Phylogenetic analysis : Due to the large amount of data, we cut down the number of sequence for the construction of phylogenetic tree. Next, up to 70 sequences from collection years with greater than 70 sequences per year were randomly sampled while maintaining all sequences from collection years with less than 70 sequences per year. This was performed to prevent over representation of certain years.
Each taxa was aligned using MUSCLE (v3.8.4) (Edgar, 2004) and the proportion of unique mutations were identified by subclade using Geneious Prime. A time-scaled phylogenetic tree was generated using BEAST (v1.8.4) (Drummond, Nicholls, Rodrigo, & Solomon, 2002; Pybus & Rambaut, 2002; Suchard et al., 2018). Parameter setting of the evolutionary model was performed as previously reported (Xia et al., 2020). Briefly, a nucleotide GTR + I + Γ4 substitution model was selected, with an uncorrelated log-normal prior molecular clock model over a strict clock, and a non-parametric Bayesican skyline demographic tree (Baele et al., 2012; Baele, Li, Drummond, Suchard, & Lemey, 2013; Drummond, Rambaut, Shapiro, & Pybus, 2005). A total of 50 million Markov Chain Monte Carlo generations were specified for sampling every 10,000 steps, and assessed for sufficient mixing and convergence using tracer (v1.6) after considering the first 10% of samples as burn‐in (Rambaut, Drummond, Xie, Baele, & Suchard, 2018). A maximum clade credibility (MCC) tree was generated in treeannotator (v1.8.4) and visualized in figtree (v1.4.3). The specific amino acid mutations of each subclade were also counted by comparing the amino acid sequences in Geneious Prime.
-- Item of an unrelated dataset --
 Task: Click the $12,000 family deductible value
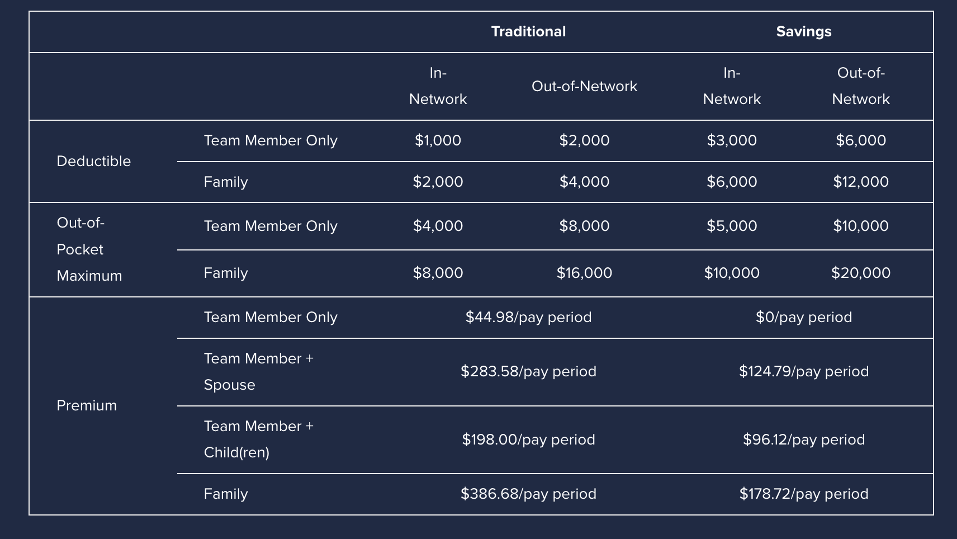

Antigenic site counting : Keyword searches in PubMed, Google Scholar, and China national knowledge internet (CNKI) databases were used to count the number of reported H9N2-AIV antigenic sites (Table S1). The mutation and frequency of antigenic sites in years 2014, 2016, 2018 and 2019-2020 were analyzed using BioAider (v1.334) (Zhou, Qiu, Pu, Huang, & Ge, 2020). To demonstrate that the single high-frequency mutation site near the RBS could drive antigenic drift of H9N2-AIV circulating in three recent years in China, the high-frequency mutation sites in/near the RBS, and the substitution accounting for ≥ 20% were selected as the pre-selection substitutions for subsequent antigenicity verification.